API Overview
Conduit provides an OpenAI-compatible REST API that allows you to interact with various LLM providers through a consistent interface.
Base URL
The base URL for all API requests is:
http://your-conduit-host:5000/v1
Replace your-conduit-host
with your Conduit server address (e.g., localhost
for local development).
Authentication
All API requests require authentication using a virtual key in the Authorization header:
Authorization: Bearer condt_your_virtual_key
Virtual keys can be created and managed through the Conduit Web UI.
Core Endpoints
Conduit implements the following core endpoints:
Text Generation
Endpoint | Method | Description |
---|---|---|
/v1/chat/completions | POST | Create chat completions |
/v1/completions | POST | Create text completions |
/v1/embeddings | POST | Generate text embeddings |
/v1/models | GET | List available models |
/v1/images/generations | POST | Generate images (if configured) |
Audio Services
Endpoint | Method | Description |
---|---|---|
/v1/audio/transcriptions | POST | Transcribe audio to text (Speech-to-Text) |
/v1/audio/translations | POST | Transcribe and translate audio to English |
/v1/audio/speech | POST | Generate speech from text (Text-to-Speech) |
/v1/audio/speech/stream | POST | Stream generated speech |
/v1/realtime/sessions | POST | Create real-time audio session |
/v1/realtime/sessions/{id}/ws | WebSocket | Connect to real-time audio stream |
Response Format
API responses follow the OpenAI format:
{
"id": "cmpl-abcdef123456",
"object": "chat.completion",
"created": 1677858242,
"model": "my-gpt4",
"choices": [
{
"message": {
"role": "assistant",
"content": "Hello!
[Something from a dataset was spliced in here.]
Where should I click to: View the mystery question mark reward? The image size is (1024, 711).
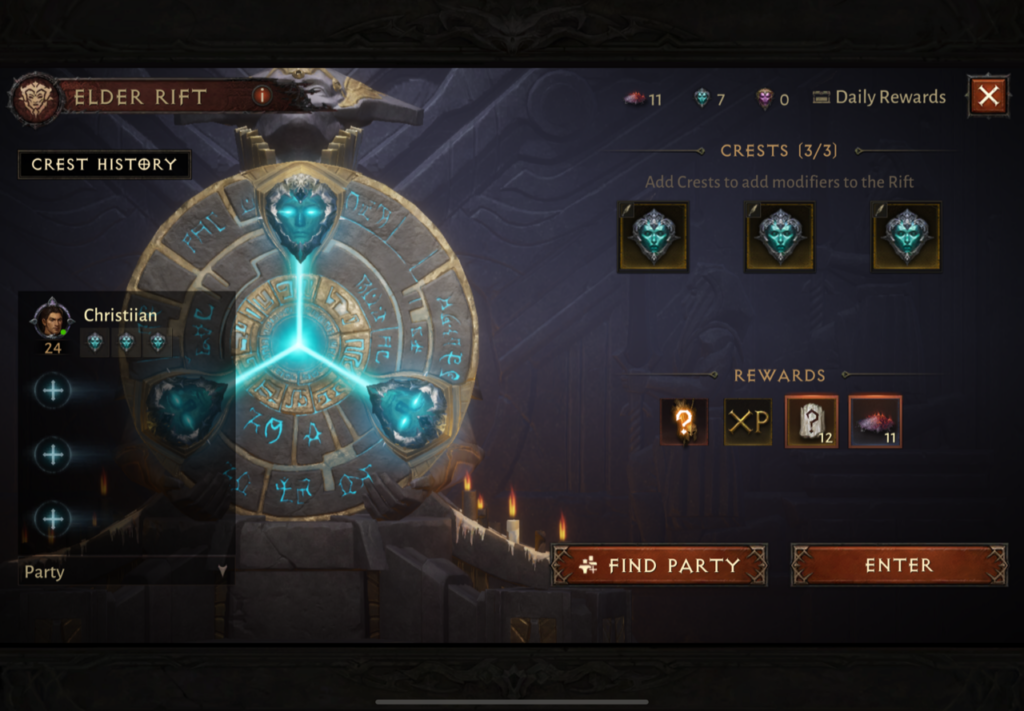(684, 422)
How can I help you today?"
},
"finish_reason": "stop",
"index": 0
}
],
"usage": {
"prompt_tokens": 10,
"completion_tokens": 8,
"total_tokens": 18
}
}
Error Handling
Conduit returns standard HTTP status codes and error responses:
{
"error": {
"message": "Invalid request",
"type": "invalid_request_error",
"param": "model",
"code": "model_not_found"
}
}
Common status codes:
- 200: Success
- 400: Bad request (client error)
- 401: Unauthorized (invalid or missing API key)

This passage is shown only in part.